Environmental law has been part of the UNSW Law curriculum since 1982. Building on the work and leadership of Scientia Professor Rosemary Rayfuse over the last two decades, the last 6 years have seen UNSW Law grow its environmental law team with targeted hiring of international and national leaders in environmental law, including Professor Morgan, Professor Klein, Professor Holley, Associate Professor Thorpe, Janice Gray, Lauren Butterly and recent Scientia Fellow Ben Milligan. We now have a one of the largest and most experienced groups of environmental law scholars in Australia and the Asia-Pacific region. We are defined by our strengths in diverse environmental law fields and problems, including planning and urban governance (ranging from small scale, citizen-led interventions to institutional frameworks for decision-making in planning and development); legal organisation forms and sharing economy; international law and fisheries; property and resources; maritime security; water law; energy law; indigenous management and coasts; legal personhood and nature rights.

Our environmental legal team has a long history of solving environmental issues together and in partnership with government, business, NGOs and communities (see examples below).

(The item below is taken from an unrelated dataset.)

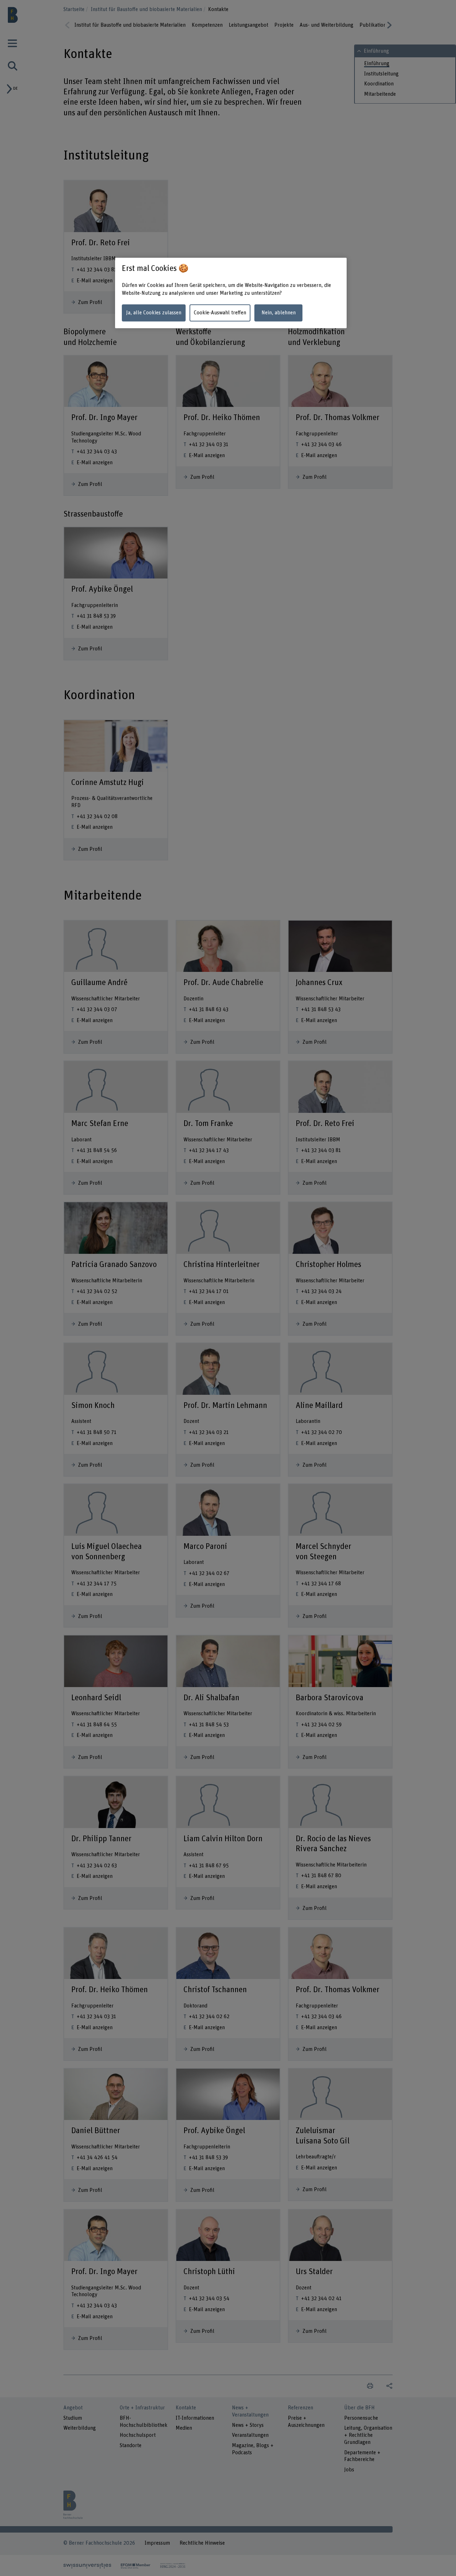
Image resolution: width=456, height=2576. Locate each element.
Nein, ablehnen (278, 312)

Our work is also connected to interdisciplinary colleagues where we combine expertise across UNSW, universities and continents, including collaborations with Lund University, the Environmental Humanities Group, Climate Change Research Centre, Centre for Energy and Environmental Markets, City Futures Research Centre, Centre for Crime, Law and Justice, Australian Human Rights Institute, PLuS Alliance and the Global Water Institute.

Meet the team

Current UNSW Law Members

Scientia Professor Rosemary Rayfuse

           

public international law; international environmental law; law of the sea; marine environmental law; geoengineering; fisheries; climate change.

Professor Bronwen Morgan

new economies; social activists and social enterprises; climate change policy in developing countries; urban water services.

Professor Natalie Klein

international dispute settlement; maritime security.

Professor Cameron Holley

environmental security and the Anthropocene; environmental regulation; water compliance and enforcement; renewable energy transitions.

Dr Janice Gray

water law; energy and unconventional gas; property law.

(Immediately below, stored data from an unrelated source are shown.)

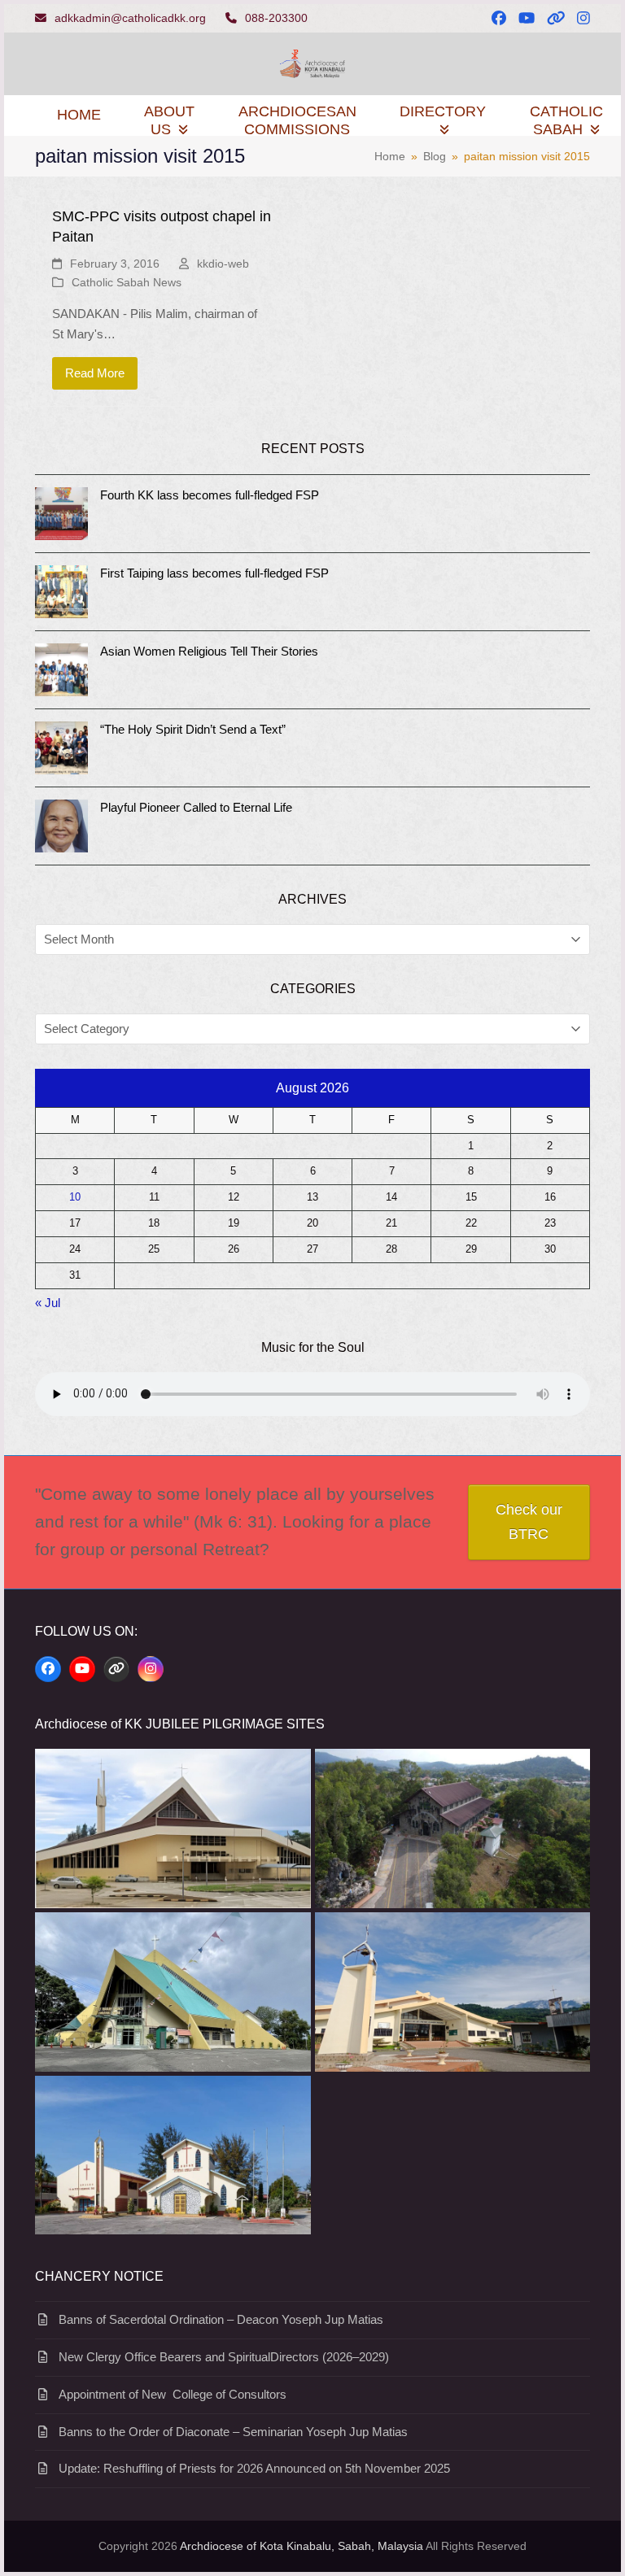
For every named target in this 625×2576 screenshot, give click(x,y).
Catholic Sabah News (126, 282)
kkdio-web (223, 263)
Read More (95, 373)
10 (75, 1197)
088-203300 (276, 17)
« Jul (47, 1303)
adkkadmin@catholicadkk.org (130, 17)
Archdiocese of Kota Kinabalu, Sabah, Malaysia (301, 2545)
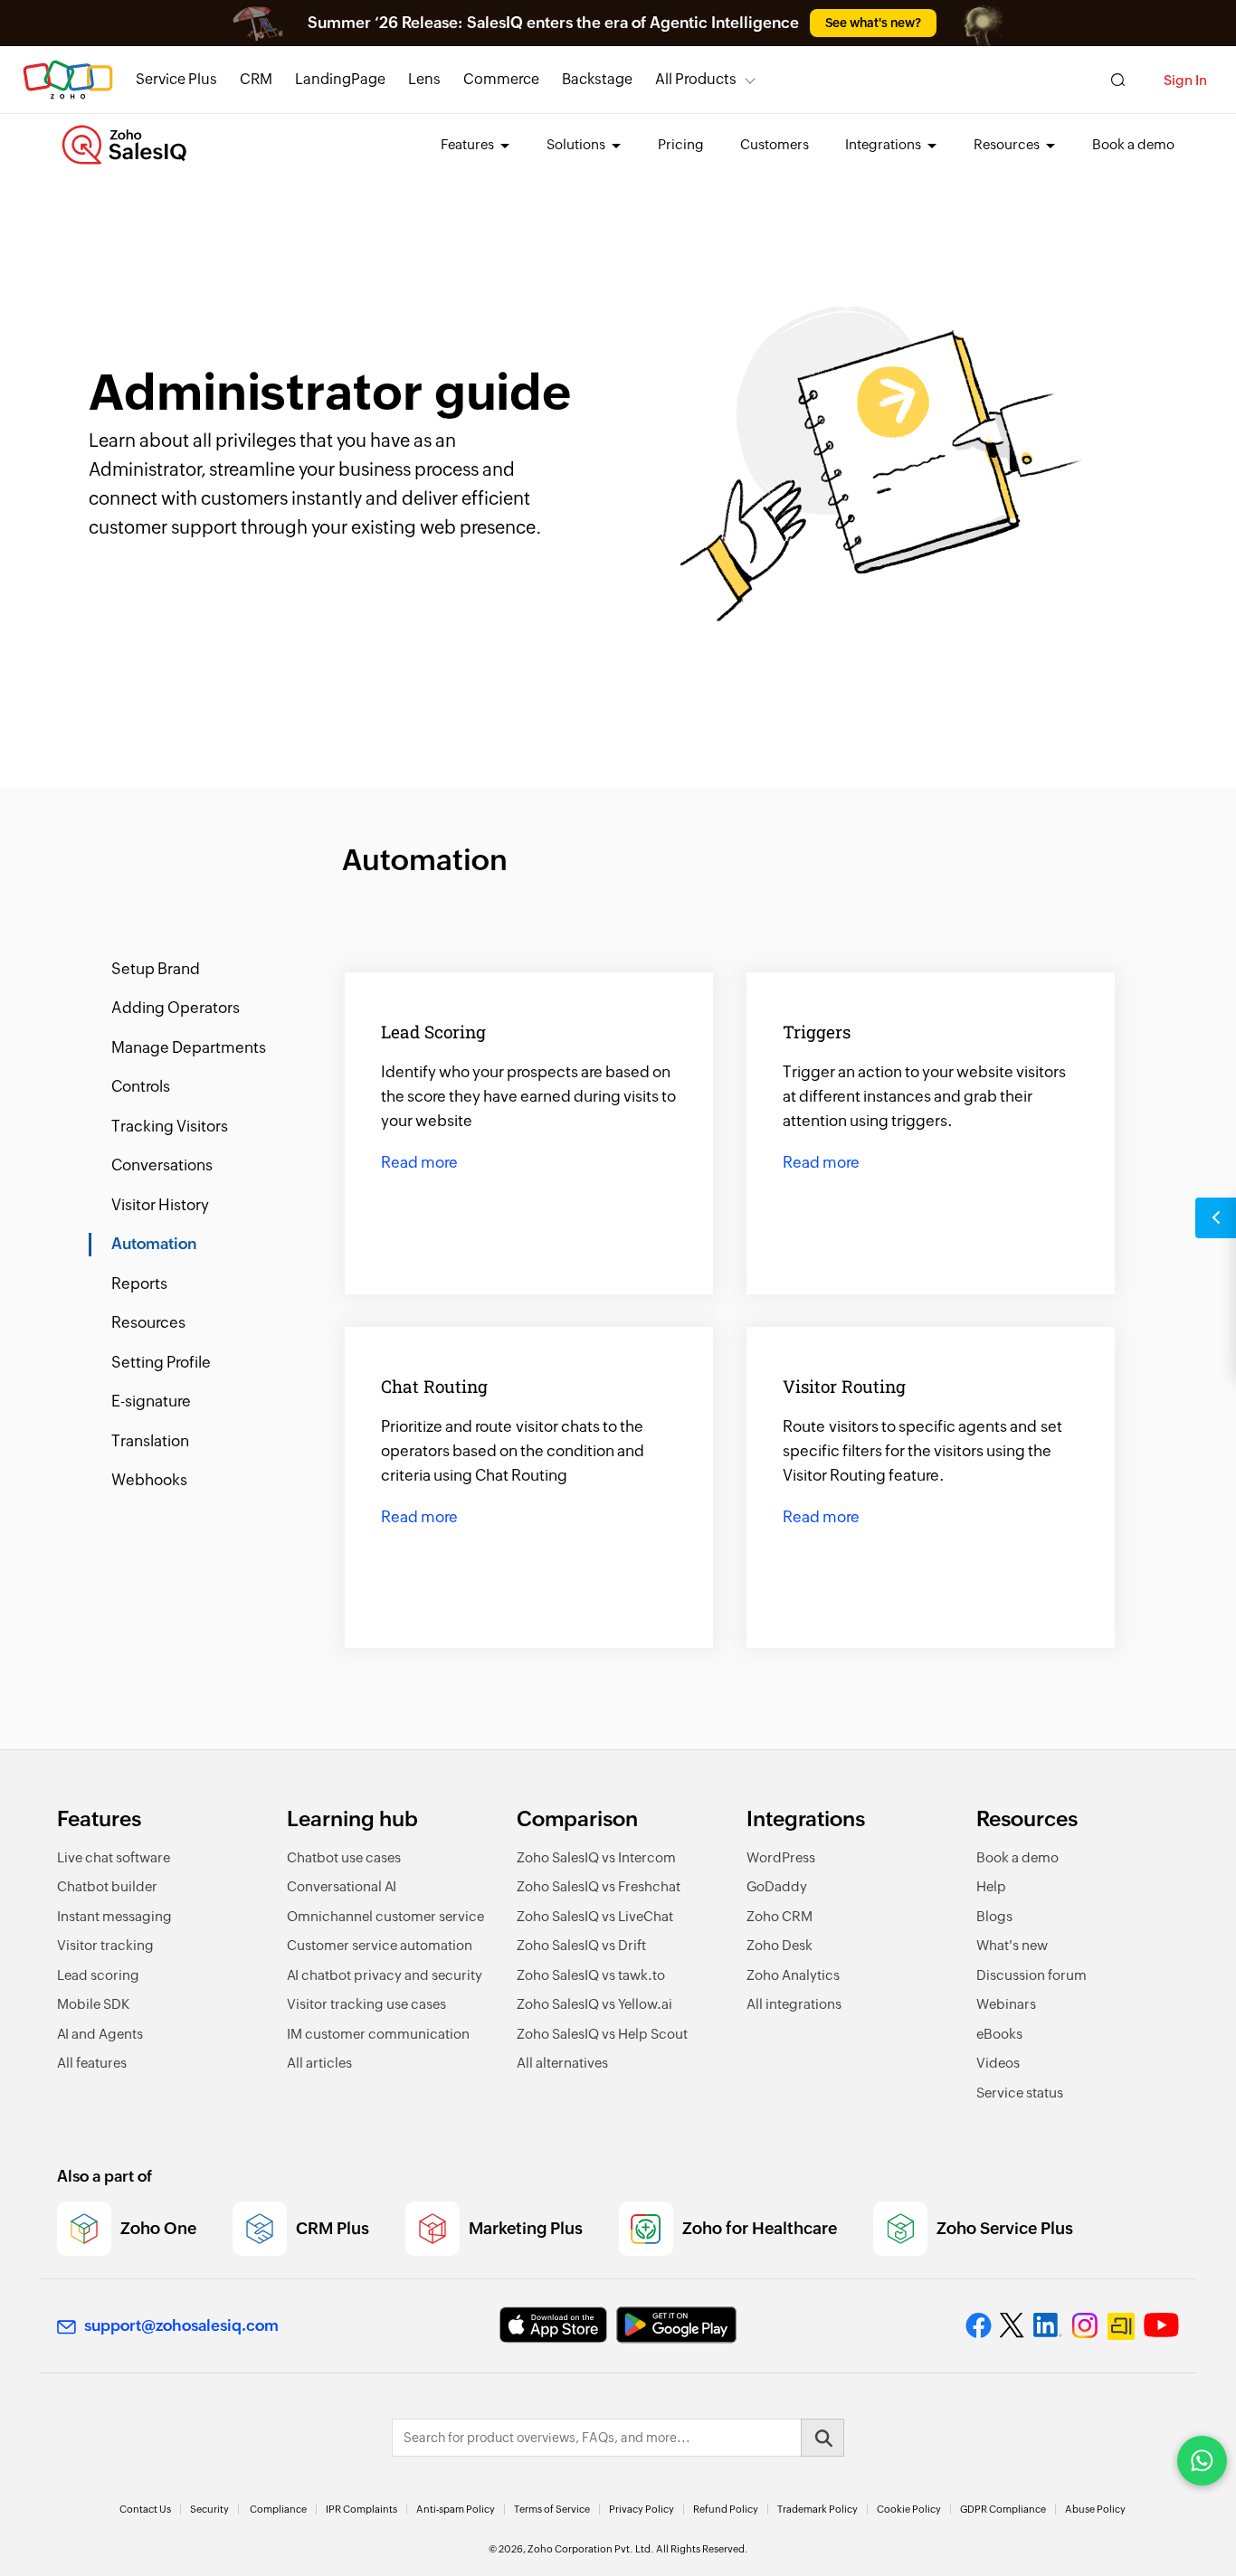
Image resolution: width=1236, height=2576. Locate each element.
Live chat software (113, 1857)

Associate Professor Amelia Thorpe

sustainable cities; local government and planning law; public participation; public space; DIY urbanism.

Lauren Butterly

native title; heritage law; coastal law; administrative law (government decisions relating to the environment); mining.

Associate Professor Lucas Lixinski

public international law; international cultural heritage law; international human rights law.

Associate Professor Cathy Sherry

food law; urban farming; strata and community title.

Dr Marc de Leeuw

rights for nature; law and biotech; biodiversity; earthlaw; living modified organisms/genetically modified organisms.

Dr Tariro Mutongwizo

environmental security; environmental policing; non-state governance.

Scientia Fellow Dr Ben Milligan

  • Law and sustainable development – in particular: national implementation of multilateral instruments by low and middle-income countries
  • Governance of natural assets – in particular review and design of policy options for: natural capital accounting; ecosystem services management; nature and biodiversity conservation; spatial and development planning.
  • Governance of oceans and coasts – in particular review and design of policy options for: energy infrastructure development; trans-boundary cooperation; low-carbon shipping; sustainable fisheries; marine and coastal protected areas; spatial and development planning; nature-based climate change mitigation and adaptation.